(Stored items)
• • • •

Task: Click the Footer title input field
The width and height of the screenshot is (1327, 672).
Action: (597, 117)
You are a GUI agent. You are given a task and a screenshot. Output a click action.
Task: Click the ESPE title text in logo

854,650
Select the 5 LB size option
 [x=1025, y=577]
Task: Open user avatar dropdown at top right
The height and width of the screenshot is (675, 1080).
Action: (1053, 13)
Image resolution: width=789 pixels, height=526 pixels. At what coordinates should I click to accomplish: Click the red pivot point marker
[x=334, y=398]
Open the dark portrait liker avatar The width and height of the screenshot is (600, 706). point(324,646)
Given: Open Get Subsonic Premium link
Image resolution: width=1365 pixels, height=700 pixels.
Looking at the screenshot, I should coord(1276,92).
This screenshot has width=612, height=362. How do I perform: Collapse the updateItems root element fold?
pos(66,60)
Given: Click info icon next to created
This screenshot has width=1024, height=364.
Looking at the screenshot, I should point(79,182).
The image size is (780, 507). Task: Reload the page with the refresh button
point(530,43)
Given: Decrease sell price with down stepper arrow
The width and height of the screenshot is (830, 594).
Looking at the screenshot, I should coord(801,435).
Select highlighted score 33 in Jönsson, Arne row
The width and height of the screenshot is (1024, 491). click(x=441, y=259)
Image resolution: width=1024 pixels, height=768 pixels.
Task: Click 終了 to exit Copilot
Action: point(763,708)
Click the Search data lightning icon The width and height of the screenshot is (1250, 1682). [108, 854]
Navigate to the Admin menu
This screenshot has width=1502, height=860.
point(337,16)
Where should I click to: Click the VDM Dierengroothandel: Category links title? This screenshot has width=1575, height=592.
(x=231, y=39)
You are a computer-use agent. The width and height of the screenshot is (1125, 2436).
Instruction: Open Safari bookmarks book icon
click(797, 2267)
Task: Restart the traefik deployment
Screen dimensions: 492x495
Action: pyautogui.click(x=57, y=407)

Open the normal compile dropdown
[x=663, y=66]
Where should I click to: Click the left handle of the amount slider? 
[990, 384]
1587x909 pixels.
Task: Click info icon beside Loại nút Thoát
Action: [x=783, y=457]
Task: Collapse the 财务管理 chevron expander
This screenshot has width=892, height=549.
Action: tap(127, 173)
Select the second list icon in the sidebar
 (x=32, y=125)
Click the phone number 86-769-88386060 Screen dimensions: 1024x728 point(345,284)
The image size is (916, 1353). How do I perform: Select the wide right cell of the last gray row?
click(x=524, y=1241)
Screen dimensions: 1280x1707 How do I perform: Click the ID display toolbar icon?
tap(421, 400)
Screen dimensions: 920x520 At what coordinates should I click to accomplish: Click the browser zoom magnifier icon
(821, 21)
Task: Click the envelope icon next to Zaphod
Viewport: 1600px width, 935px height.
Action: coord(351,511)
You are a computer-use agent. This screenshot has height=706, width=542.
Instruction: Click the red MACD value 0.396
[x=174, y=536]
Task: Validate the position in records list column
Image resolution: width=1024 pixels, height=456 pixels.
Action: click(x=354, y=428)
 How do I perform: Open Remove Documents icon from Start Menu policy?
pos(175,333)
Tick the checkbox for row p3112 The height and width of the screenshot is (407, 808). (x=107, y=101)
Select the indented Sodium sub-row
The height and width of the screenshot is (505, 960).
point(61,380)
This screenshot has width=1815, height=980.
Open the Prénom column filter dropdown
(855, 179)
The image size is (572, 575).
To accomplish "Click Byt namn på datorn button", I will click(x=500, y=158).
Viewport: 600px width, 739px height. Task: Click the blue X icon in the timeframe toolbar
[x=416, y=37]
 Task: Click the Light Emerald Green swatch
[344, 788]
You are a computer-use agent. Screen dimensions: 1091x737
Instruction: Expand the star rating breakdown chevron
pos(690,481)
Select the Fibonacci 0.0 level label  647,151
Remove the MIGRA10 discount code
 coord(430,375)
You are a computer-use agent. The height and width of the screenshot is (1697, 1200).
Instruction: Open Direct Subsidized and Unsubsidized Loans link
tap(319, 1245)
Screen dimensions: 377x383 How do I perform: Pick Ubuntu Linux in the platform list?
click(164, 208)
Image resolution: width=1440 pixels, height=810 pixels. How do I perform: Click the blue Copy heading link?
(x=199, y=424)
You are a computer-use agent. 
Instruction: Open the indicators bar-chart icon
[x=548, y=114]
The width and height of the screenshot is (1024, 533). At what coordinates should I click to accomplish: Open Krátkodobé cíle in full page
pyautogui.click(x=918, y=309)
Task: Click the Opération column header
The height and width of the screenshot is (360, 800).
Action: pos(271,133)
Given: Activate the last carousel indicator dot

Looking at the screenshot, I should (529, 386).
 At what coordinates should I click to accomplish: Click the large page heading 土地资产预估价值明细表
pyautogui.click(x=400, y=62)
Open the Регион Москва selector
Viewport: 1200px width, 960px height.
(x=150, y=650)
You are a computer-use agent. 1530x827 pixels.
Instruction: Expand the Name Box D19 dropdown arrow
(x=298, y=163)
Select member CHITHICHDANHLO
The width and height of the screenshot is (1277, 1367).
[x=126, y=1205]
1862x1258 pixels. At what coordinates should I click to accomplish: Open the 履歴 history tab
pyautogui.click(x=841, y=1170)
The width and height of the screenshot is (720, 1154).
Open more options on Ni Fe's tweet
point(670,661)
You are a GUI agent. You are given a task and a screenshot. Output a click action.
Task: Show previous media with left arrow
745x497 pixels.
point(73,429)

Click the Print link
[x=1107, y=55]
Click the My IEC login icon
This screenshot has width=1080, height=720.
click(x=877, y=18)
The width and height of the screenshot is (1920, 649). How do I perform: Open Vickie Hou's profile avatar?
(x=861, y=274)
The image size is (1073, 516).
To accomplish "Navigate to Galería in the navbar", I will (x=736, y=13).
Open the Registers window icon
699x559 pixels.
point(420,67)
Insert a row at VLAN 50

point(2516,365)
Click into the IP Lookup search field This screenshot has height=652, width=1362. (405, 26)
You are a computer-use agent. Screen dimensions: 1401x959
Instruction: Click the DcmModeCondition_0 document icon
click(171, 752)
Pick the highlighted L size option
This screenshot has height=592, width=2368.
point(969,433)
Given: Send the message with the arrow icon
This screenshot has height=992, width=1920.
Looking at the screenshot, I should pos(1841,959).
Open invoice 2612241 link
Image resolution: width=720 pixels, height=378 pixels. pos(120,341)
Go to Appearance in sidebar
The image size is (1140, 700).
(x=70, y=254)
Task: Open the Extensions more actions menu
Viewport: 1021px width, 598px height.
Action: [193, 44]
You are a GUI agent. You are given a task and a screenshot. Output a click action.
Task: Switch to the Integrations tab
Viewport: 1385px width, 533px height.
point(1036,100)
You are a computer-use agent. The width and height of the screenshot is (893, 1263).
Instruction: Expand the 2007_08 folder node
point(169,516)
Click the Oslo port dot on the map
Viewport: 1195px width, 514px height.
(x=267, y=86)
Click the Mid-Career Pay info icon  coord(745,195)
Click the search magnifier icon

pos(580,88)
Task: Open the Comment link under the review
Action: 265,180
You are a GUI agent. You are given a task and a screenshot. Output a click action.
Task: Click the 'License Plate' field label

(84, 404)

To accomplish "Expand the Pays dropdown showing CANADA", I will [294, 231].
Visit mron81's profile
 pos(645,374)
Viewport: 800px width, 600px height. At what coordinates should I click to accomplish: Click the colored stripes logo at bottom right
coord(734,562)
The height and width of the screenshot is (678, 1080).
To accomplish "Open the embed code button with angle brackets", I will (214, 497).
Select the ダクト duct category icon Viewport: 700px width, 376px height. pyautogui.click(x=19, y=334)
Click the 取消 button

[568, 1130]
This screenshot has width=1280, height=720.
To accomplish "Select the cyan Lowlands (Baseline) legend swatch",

• • • •

Work task: Each line above that holds the string "computer" should be copied and shown.

The answer:
You are a computer-use agent. The width and height of the screenshot is (1125, 2436).
You are a computer-use agent. This screenshot has height=706, width=542.
You are a computer-use agent. Screen dimensions: 1091x737
You are a computer-use agent. The height and width of the screenshot is (1697, 1200).
You are a computer-use agent. 
You are a computer-use agent. 1530x827 pixels.
You are a computer-use agent. Screen dimensions: 1401x959
You are a computer-use agent. The width and height of the screenshot is (893, 1263).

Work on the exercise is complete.